Las manos pequeñas acariciaron los brazos de Francisco con suavidad, de arriba hacia abajo primero, de abajo hacia arriba después, cada vez con más presión, intentando ablandar aquella musculatura de piedra. Al ver que no empeoraba, intentó el mismo remedio con las piernas, pues entendió que no se movía porque no le respondían. Mientras trabajaba como una enfermera en el cuerpo del hombre, pensó desesperada que tal vez estuviese sufriendo un ataque al corazón y ella nada podría hacer entonces. Raspaduras, moretones, labios cortados o cabezas magulladas eran su única especialidad. Si estuviesen cerca del toldo del Calacha, la esposa, Huenec, sabría qué hacer, se lamentó, sin recordar que días atrás, ella se había mostrado escéptica sobre las artes curativas de la mujer.
—A ver, intente levantar los brazos, así. ¿Le duele?
La falta de respuesta de Francisco no la amedrentó. Ella misma le levantó los brazos hasta que no pudo sostener más su peso y luego los dejó caer, exhausta. Volvió a los masajes. Cada tanto, le echaba miradas furtivas para ver su reacción, y así descubrió la expresión torturada en los ojos dorados, oscurecidos por el dolor.
—¿Le duele la cabeza también? —aventuró.
Empujó a Francisco hacia el catre con todas sus fuerzas y trató de tumbarlo, sin éxito.
—Por favor —suspiró, fatigada—, colabore conmigo. Voy a acostarlo sobre la cama, ¿ve? Así —y ella se acostó de espaldas, para representar su idea.
Francisco la contemplaba con un dejo de ironía. Así era como había querido tenerla momentos antes, cuando estaba en condiciones de amarla. Ahora, estaba convertido en un inválido. Cerró los ojos, tan dolido en su espíritu como en su cuerpo, y ese momento de debilidad sirvió a Elizabeth para conseguir su cometido, tumbándolo sobre el catre. Antes de que se repusiera de la sorpresa, Francisco sintió las manos de la maestra masajeando las sienes, la nuca, la frente, torciéndole el cuello hacia atrás para meter los dedos por debajo.

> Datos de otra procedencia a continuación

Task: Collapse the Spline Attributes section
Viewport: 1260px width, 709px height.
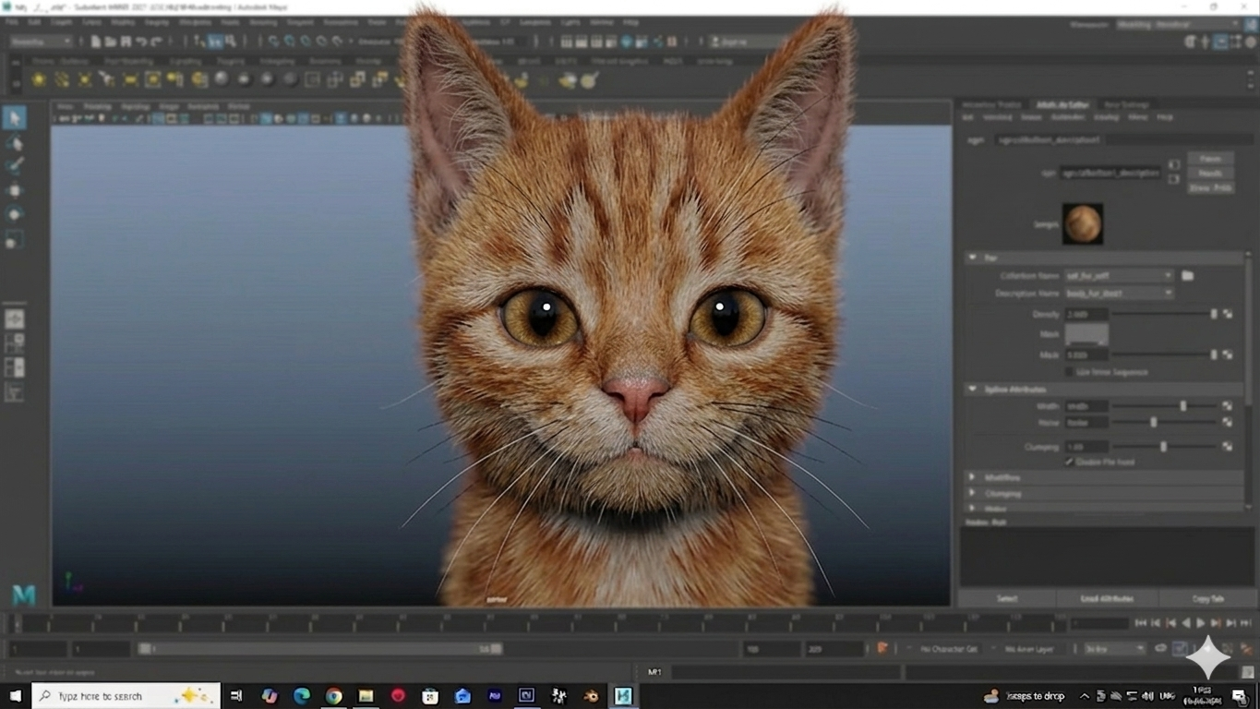Action: click(972, 387)
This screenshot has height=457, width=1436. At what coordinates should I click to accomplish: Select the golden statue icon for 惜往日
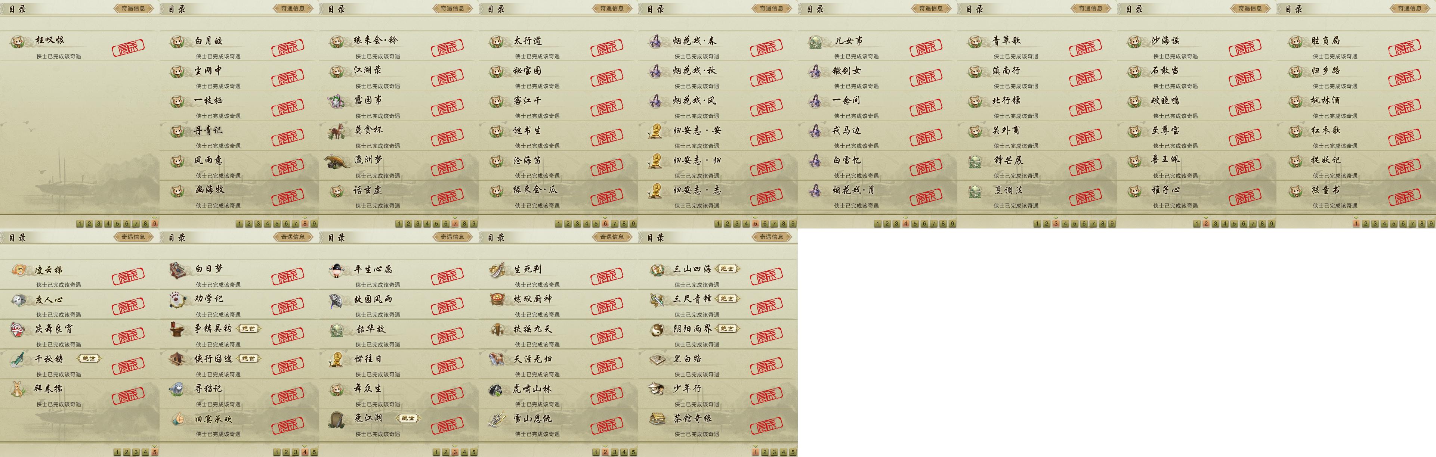coord(337,359)
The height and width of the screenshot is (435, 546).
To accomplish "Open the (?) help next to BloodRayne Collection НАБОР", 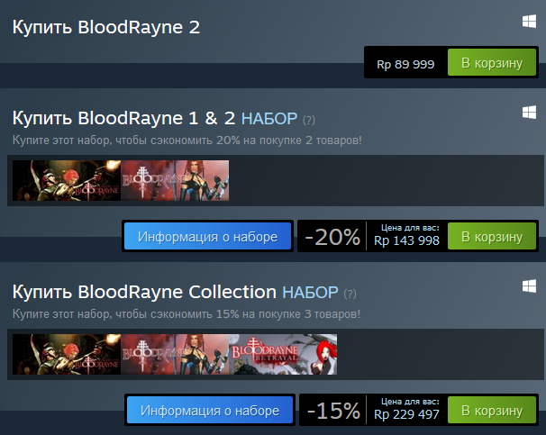I will [x=350, y=293].
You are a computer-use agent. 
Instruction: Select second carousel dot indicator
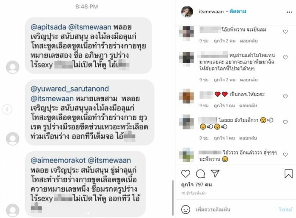click(x=88, y=213)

—Este es un viejo truco cosaco que me enseñaron —le anunció, y presionó con sus dedos dos puntos sensibles de la nuca—. Obra maravillas en las jaquecas.
Los dedos habilidosos prosiguieron su camino, pasando de la cara a la coronilla, de los ojos a la mandíbula, hasta que el dolor lacerante fue cediendo. Con resignación, Francisco se preparó para el efecto peor: la ceguera que sobrevendría. Vio cómo la imagen de Elizabeth se difuminaba, perdiendo nitidez, hasta que ya no pudo verla, y quedó inmerso en una oscuridad benevolente, pues le ocultó la conmiseración en el rostro de la joven. Las manos dejaron de moverse y se produjo un silencio. Francisco aguardó la pregunta.
—Señor Santos, ¿me oye?
Francisco asintió.
—¿Y me ve?
Francisco denegó con lentitud.
—¿Qué... qué le ocurrió?
—Estoy ciego.
—Pero... no puede ser.
—No se asuste, señorita O'Connor, el efecto es pasajero, aunque un día se hará definitivo.
—No lo entiendo, ¿se queda ciego a veces?
—Así es. Ya me ha visto antes, ¿recuerda?